Federation’s Debt Advisors Indicate that Public Debt is “Unsustainable”

“Their advice, basically,…is that our debt is unsustainable and we’ve been saying that ourselves. They have been able to compile in a highly reliable way, what is the total stock of debt that the country has and this of course is not only the debt of the central government of St. Kitts and Nevis and the Nevis Island Administration debt but also the debt that has been incurred by our statutory corporations, SSMC of the past, SCASPA, NEVCO and so forth… And several other organisations that have been by law, established as statutory bodies. And the stock of debt has been well documented and having brought to our attention the stock of debt, our advisors have now worked out a plan and they are saying certain things that we need to do here,” Dr. Douglas expressed during Tuesday, 31st May, 2011’s edition of his radio programme, “Ask the PM”.

Dr. Douglas, Minister of Finance, explained that even though the federation has never defaulted on paying back the debt, doing so is burdensome.

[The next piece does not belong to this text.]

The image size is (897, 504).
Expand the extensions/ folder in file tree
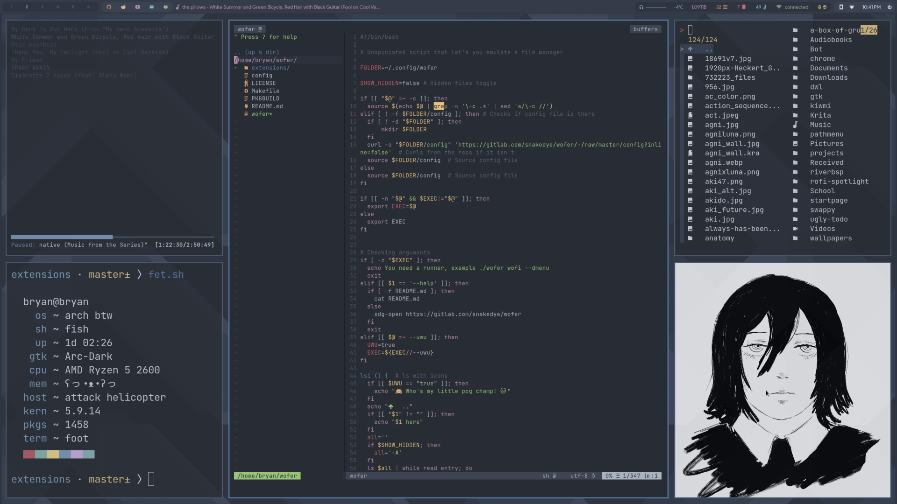click(270, 68)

“So basically, what the report is saying is that we need to begin to speak with our creditors. We need to re-examine some of the terms and conditions under which those loans were first advanced and see if it is possible to have them revisited so that in the payment schedule of these debts, it will be less burdensome on the people of St. Kitts and Nevis and infact asking some of those same creditors to help to share the burden that the people of St. Kitts and Nevis are carrying because it needs…to be revisited under the circumstances where there is a tremendous global recession where there’s a global financial crisis and economic crisis that started several years ago, 2008.

“It has affected us in a negative way, there is no sign of this really improving globally, regionally and in our situation in St. Kitts and Nevis within the short time and so it has become very very important and necessary to speak with our creditors, to seek their cooperation and to a large extent, looking again at the public debt stock, which as I said is high, unsustainable. And this…will address severe payment challenges that are associated with the servicing of the debt. It will seek to place the country’s high debt burden firmly on what has been described as a sustainable footing along with a series of new economic measures that are being introduced by us. In fact some of the things that our advisors have advised is that we need to make sure – for example – that the VAT is sustained, that we improve on areas where they have been some areas of failures. We want to improve on those areas.”

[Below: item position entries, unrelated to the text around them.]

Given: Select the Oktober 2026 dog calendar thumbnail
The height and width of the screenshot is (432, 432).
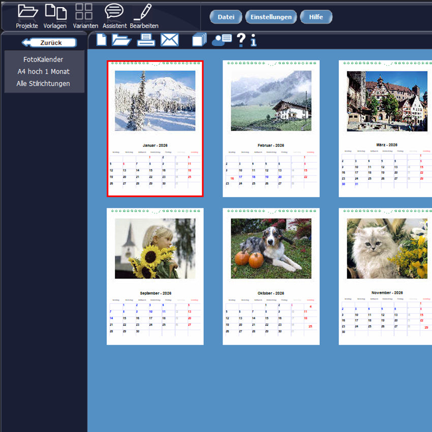Looking at the screenshot, I should 271,276.
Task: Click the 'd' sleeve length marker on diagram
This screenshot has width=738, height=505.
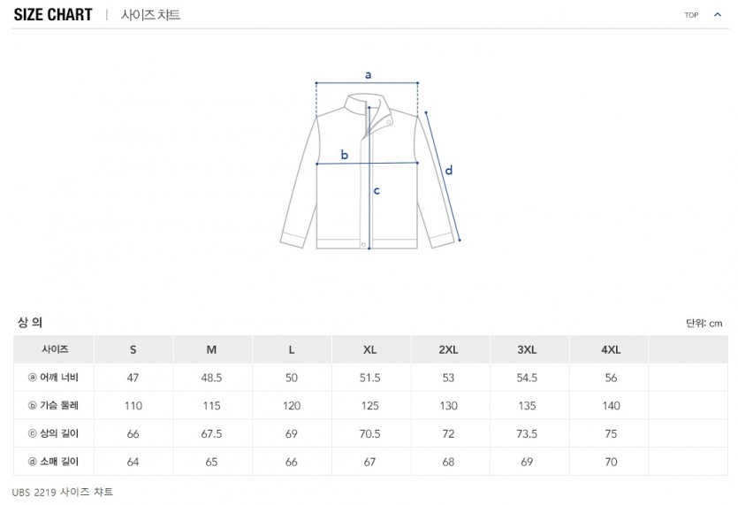Action: (449, 170)
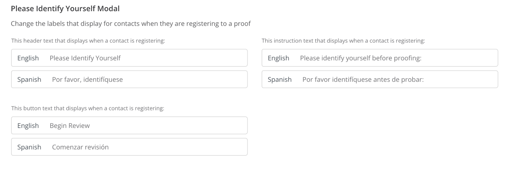This screenshot has width=508, height=171.
Task: Click the word 'Modal' in the heading
Action: [x=110, y=9]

The Prime Minister noted however, that consultation with creditors would only be necessary at the regional and local levels.

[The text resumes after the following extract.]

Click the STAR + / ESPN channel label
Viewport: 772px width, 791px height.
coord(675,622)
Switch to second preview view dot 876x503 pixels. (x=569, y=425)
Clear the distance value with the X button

“We also now have to begin to look at others who may not have given sovereign debts. Of course we’ve had creditors in the Caribbean region, we’ve had creditors locally and for example…70 percent of national debt is domestically derived and 30 percent is regionally derived. A very small portion of our national debt involves the usual Paris Club entities and so in talking to or creditors, there is no need at all to speak to the Paris Club group because, as I said, most of our debt is regionally and domestically owned. And so we will be confining our discussions, our talks and so forth with our creditors to those at the domestic level and those at the regional level.”